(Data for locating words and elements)
=====
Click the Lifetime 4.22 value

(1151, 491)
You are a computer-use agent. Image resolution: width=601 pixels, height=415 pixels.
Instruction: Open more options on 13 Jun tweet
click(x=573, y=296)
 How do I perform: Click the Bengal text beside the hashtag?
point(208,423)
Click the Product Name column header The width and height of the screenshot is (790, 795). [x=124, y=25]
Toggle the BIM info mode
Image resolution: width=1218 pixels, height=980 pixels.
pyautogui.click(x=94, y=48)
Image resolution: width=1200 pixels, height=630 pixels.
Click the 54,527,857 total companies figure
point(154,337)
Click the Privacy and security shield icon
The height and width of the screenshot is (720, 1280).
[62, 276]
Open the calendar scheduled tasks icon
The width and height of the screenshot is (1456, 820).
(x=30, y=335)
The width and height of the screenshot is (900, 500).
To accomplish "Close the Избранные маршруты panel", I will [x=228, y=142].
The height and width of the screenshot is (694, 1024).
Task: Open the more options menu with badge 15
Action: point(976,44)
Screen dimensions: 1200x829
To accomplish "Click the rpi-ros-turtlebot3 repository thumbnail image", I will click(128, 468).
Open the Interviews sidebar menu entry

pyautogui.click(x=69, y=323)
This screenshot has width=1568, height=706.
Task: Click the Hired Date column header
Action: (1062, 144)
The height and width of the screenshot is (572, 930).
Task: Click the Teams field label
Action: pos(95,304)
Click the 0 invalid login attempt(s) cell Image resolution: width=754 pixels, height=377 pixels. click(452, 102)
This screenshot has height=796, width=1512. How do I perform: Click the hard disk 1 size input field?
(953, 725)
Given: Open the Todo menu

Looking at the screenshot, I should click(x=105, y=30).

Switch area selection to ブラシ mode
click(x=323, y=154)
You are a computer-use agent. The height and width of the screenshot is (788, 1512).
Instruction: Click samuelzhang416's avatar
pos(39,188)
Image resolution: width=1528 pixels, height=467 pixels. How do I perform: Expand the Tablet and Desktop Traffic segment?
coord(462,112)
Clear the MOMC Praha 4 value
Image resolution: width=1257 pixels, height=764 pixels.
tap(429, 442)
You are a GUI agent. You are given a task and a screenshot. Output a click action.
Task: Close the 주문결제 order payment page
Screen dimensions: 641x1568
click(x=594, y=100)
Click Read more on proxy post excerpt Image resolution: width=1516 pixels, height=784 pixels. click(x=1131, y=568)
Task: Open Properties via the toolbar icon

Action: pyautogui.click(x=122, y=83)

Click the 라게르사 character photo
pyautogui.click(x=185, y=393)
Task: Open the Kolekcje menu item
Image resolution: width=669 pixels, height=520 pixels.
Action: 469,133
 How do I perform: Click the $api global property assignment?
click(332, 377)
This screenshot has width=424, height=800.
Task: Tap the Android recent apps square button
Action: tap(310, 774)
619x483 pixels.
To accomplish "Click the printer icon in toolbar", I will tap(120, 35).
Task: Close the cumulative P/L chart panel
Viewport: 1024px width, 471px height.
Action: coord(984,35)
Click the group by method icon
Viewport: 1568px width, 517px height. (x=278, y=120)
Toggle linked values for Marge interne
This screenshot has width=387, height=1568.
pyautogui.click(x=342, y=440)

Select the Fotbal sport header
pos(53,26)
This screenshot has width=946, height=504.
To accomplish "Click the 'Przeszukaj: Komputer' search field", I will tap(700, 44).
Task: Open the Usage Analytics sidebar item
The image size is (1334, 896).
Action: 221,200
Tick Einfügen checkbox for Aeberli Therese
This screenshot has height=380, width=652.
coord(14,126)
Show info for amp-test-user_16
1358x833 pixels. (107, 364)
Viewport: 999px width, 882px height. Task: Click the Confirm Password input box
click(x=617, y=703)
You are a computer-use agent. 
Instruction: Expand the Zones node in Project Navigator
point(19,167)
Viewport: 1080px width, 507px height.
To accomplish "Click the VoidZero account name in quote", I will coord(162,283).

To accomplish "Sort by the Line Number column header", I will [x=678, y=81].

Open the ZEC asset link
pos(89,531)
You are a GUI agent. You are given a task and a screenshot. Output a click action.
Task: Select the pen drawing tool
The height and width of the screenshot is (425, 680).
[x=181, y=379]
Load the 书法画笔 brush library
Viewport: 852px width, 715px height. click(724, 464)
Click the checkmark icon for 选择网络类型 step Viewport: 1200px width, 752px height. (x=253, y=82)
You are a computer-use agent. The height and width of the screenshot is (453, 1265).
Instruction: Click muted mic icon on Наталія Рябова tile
=====
Recast every line of the data above as a numbered list, skipping the blank lines.

* _RESULT OF THE TASK_:
1. Click the Lifetime 4.22 value
2. (1151, 491)
3. You are a computer-use agent. Image resolution: width=601 pixels, height=415 pixels.
4. Instruction: Open more options on 13 Jun tweet
5. click(x=573, y=296)
6.  How do I perform: Click the Bengal text beside the hashtag?
7. point(208,423)
8. Click the Product Name column header The width and height of the screenshot is (790, 795). [x=124, y=25]
9. Toggle the BIM info mode
10. Image resolution: width=1218 pixels, height=980 pixels.
11. pyautogui.click(x=94, y=48)
12. Image resolution: width=1200 pixels, height=630 pixels.
13. Click the 54,527,857 total companies figure
14. point(154,337)
15. Click the Privacy and security shield icon
16. The height and width of the screenshot is (720, 1280).
17. [62, 276]
18. Open the calendar scheduled tasks icon
19. The width and height of the screenshot is (1456, 820).
20. (x=30, y=335)
21. The width and height of the screenshot is (900, 500).
22. To accomplish "Close the Избранные маршруты panel", I will [x=228, y=142].
23. The height and width of the screenshot is (694, 1024).
24. Task: Open the more options menu with badge 15
25. Action: point(976,44)
26. Screen dimensions: 1200x829
27. To accomplish "Click the rpi-ros-turtlebot3 repository thumbnail image", I will click(128, 468).
28. Open the Interviews sidebar menu entry
29. pyautogui.click(x=69, y=323)
30. This screenshot has width=1568, height=706.
31. Task: Click the Hired Date column header
32. Action: (1062, 144)
33. The height and width of the screenshot is (572, 930).
34. Task: Click the Teams field label
35. Action: pos(95,304)
36. Click the 0 invalid login attempt(s) cell Image resolution: width=754 pixels, height=377 pixels. click(452, 102)
37. This screenshot has height=796, width=1512. How do I perform: Click the hard disk 1 size input field?
38. (953, 725)
39. Given: Open the Todo menu
40. Looking at the screenshot, I should click(x=105, y=30).
41. Switch area selection to ブラシ mode
42. click(x=323, y=154)
43. You are a computer-use agent. The height and width of the screenshot is (788, 1512).
44. Instruction: Click samuelzhang416's avatar
45. pos(39,188)
46. Image resolution: width=1528 pixels, height=467 pixels. How do I perform: Expand the Tablet and Desktop Traffic segment?
47. coord(462,112)
48. Clear the MOMC Praha 4 value
49. Image resolution: width=1257 pixels, height=764 pixels.
50. tap(429, 442)
51. You are a GUI agent. You are given a task and a screenshot. Output a click action.
52. Task: Close the 주문결제 order payment page
53. Screen dimensions: 641x1568
54. click(x=594, y=100)
55. Click Read more on proxy post excerpt Image resolution: width=1516 pixels, height=784 pixels. click(x=1131, y=568)
56. Task: Open Properties via the toolbar icon
57. Action: pyautogui.click(x=122, y=83)
58. Click the 라게르사 character photo
59. pyautogui.click(x=185, y=393)
60. Task: Open the Kolekcje menu item
61. Image resolution: width=669 pixels, height=520 pixels.
62. Action: 469,133
63.  How do I perform: Click the $api global property assignment?
64. click(332, 377)
65. This screenshot has width=424, height=800.
66. Task: Tap the Android recent apps square button
67. Action: tap(310, 774)
68. 619x483 pixels.
69. To accomplish "Click the printer icon in toolbar", I will tap(120, 35).
70. Task: Close the cumulative P/L chart panel
71. Viewport: 1024px width, 471px height.
72. Action: coord(984,35)
73. Click the group by method icon
74. Viewport: 1568px width, 517px height. (x=278, y=120)
75. Toggle linked values for Marge interne
76. This screenshot has width=387, height=1568.
77. pyautogui.click(x=342, y=440)
78. Select the Fotbal sport header
79. pos(53,26)
80. This screenshot has width=946, height=504.
81. To accomplish "Click the 'Przeszukaj: Komputer' search field", I will tap(700, 44).
82. Task: Open the Usage Analytics sidebar item
83. The image size is (1334, 896).
84. Action: 221,200
85. Tick Einfügen checkbox for Aeberli Therese
86. This screenshot has height=380, width=652.
87. coord(14,126)
88. Show info for amp-test-user_16
89. 1358x833 pixels. (107, 364)
90. Viewport: 999px width, 882px height. Task: Click the Confirm Password input box
91. click(x=617, y=703)
92. You are a computer-use agent. 
93. Instruction: Expand the Zones node in Project Navigator
94. point(19,167)
95. Viewport: 1080px width, 507px height.
96. To accomplish "Click the VoidZero account name in quote", I will coord(162,283).
97. To accomplish "Sort by the Line Number column header", I will [x=678, y=81].
98. Open the ZEC asset link
99. pos(89,531)
100. You are a GUI agent. You are given a task and a screenshot. Output a click action.
101. Task: Select the pen drawing tool
102. The height and width of the screenshot is (425, 680).
103. [x=181, y=379]
104. Load the 书法画笔 brush library
105. Viewport: 852px width, 715px height. click(724, 464)
106. Click the checkmark icon for 选择网络类型 step Viewport: 1200px width, 752px height. (x=253, y=82)
107. You are a computer-use agent. The height and width of the screenshot is (453, 1265).
108. Instruction: Click muted mic icon on Наталія Рябова tile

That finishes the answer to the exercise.